RIP to Connie Hawkins.
— Pro Hoops History (@ProHoopsHistory) October 7, 2017
One of the smoothest, most influential, and most egregiously wronged players in basketball history. pic.twitter.com/gqlU0M7sxZ
And the best Connie Hawkins dunk I've ever seen is this one.
— Pro Hoops History (@ProHoopsHistory) October 7, 2017
The filth and fury is what makes it wonderful. pic.twitter.com/VJzSN94plh
#RIP Connie Hawkins NYC legend (1942-2017). One of the NBA’s first premier showmen, before Julius, before Michael. #ConnieHawkins pic.twitter.com/QXGvIsm422
— Oldskoolbball (@Oldskoolbball1) October 7, 2017
Local Suns player Alan Williams appropriately shared his thoughts on the passing.
The city of Phoenix lost a great hero Connie Hawkins did so much for the Suns and the city rest in paradise Hawk! thank u! You will b missed
— BigSauce (@alantwilliams) October 7, 2017
For more on this awful 8-year black hole that ruined Hawkins career, read “Foul!
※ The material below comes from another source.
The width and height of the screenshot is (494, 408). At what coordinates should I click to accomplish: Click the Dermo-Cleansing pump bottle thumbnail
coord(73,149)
The Connie Hawkins Story” - a great read on one of the greatest players ever to wear a basketball uniform.
This book is about a professional basketball player, Connie Hawkins, but it is also about American athletics. The hope and despair of the ghetto schoolyard, the cutthroat college recruiting, the camaraderie and dissension in the locker room, the gambling scandals, the blacklists, the legal battles - Hawkins has been through them all. For eight years, the graceful, 6'8" Hawkins was an outcast, playing in tainted obscurity, blacklisted by the NBA. As a frightened teenager, he had made false confessions - under police pressure - and was wrongfully implicated in a fixing scandal. David Wolf's magazine acticle dramatically cleared Hawkins in 1969. Foul! in Connie Hawkin's story, a meticulously documented, remarkably candid biography of one of our greatest athletes. A compelling portrait of a unique and perceptive black man, it is also a behind-the-scenes look at basketball.
Amin Elhassan said it right.
We often talk about great players who had their primes robbed from them - Grant Hill, Sabonis, Drazen. Connie Hawkins might be near the top
— Chillin in my Bacta (@AminESPN) October 7, 2017
RIP Connie.
Sorry I didn’t get the pleasure of watching you dominate the NBA for decade or more.
Sorry for everything your life should have been, but never was. You deserved better.
Note to readers: If any of you can find the reportedly hilarious clip where Connie Hawkins appeared on Saturday Night Live in 1975 to play singer Paul Simon one on one on a basketball court, to the tune of ‘Me and Julio Down by the Schoolyard’, please post it in the comment section.